A team conducted benchmarks on a workstation equipped with two NVIDIA RTX PRO 6000 Max-Q cards (192GB VRAM total) and 1.15TB of DDR5 RAM, aiming to evaluate performance in multi-user scenarios and with large contexts.

Hardware Configuration

  • 2x NVIDIA RTX PRO 6000 Max-Q (192GB VRAM total)
  • AMD EPYC 9645 96-core/192-thread
  • 12x DDR5 ECC RDIMM 96GB 5600 Mt/s (1152GB total)

Models Tested

  • MiniMax-M2.1 (Native FP8)
  • MiniMax-M2.1-BF16-INT4-AWQ (INT4 quantized)

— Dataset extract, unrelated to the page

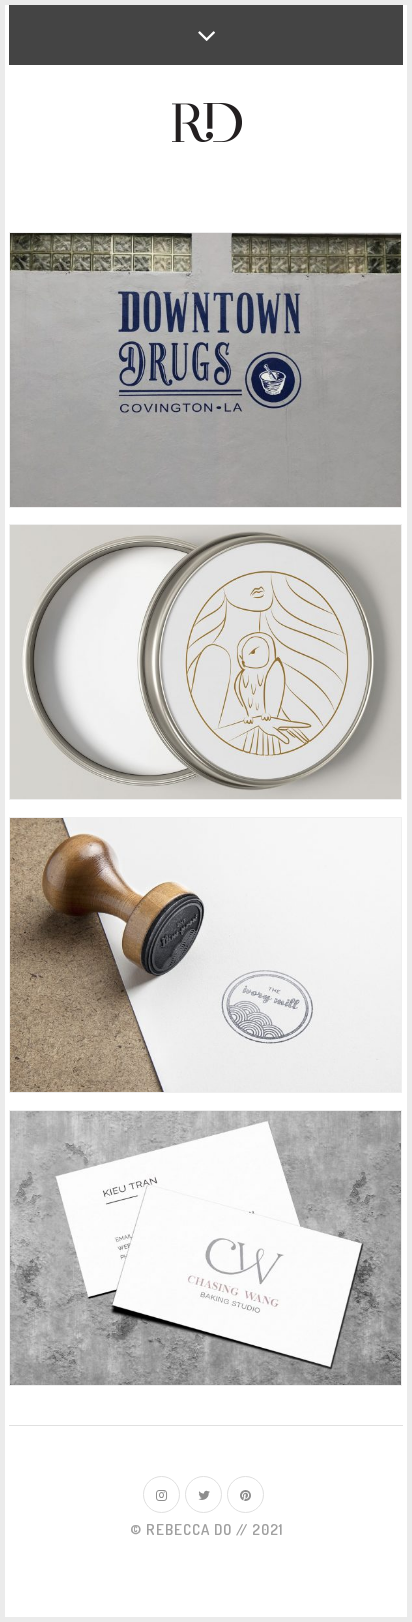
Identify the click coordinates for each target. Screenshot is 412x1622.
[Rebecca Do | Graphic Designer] (206, 124)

The analysis compared two approaches: FP8 precision with CPU offloading and INT4 quantized weights running entirely on VRAM. The goal was to determine if a single workstation could serve a team of 4-50 people or manage multiple agents simultaneously.

Results

Results indicate that the INT4 quantized model, running exclusively on GPU, offers superior performance compared to the FP8 model that utilizes both CPU and GPU. However, INT4 is limited to approximately 3 concurrent requests due to KV-cache constraints. FP8, on the other hand, scales better with large contexts, although it remains slower in end-to-end processing.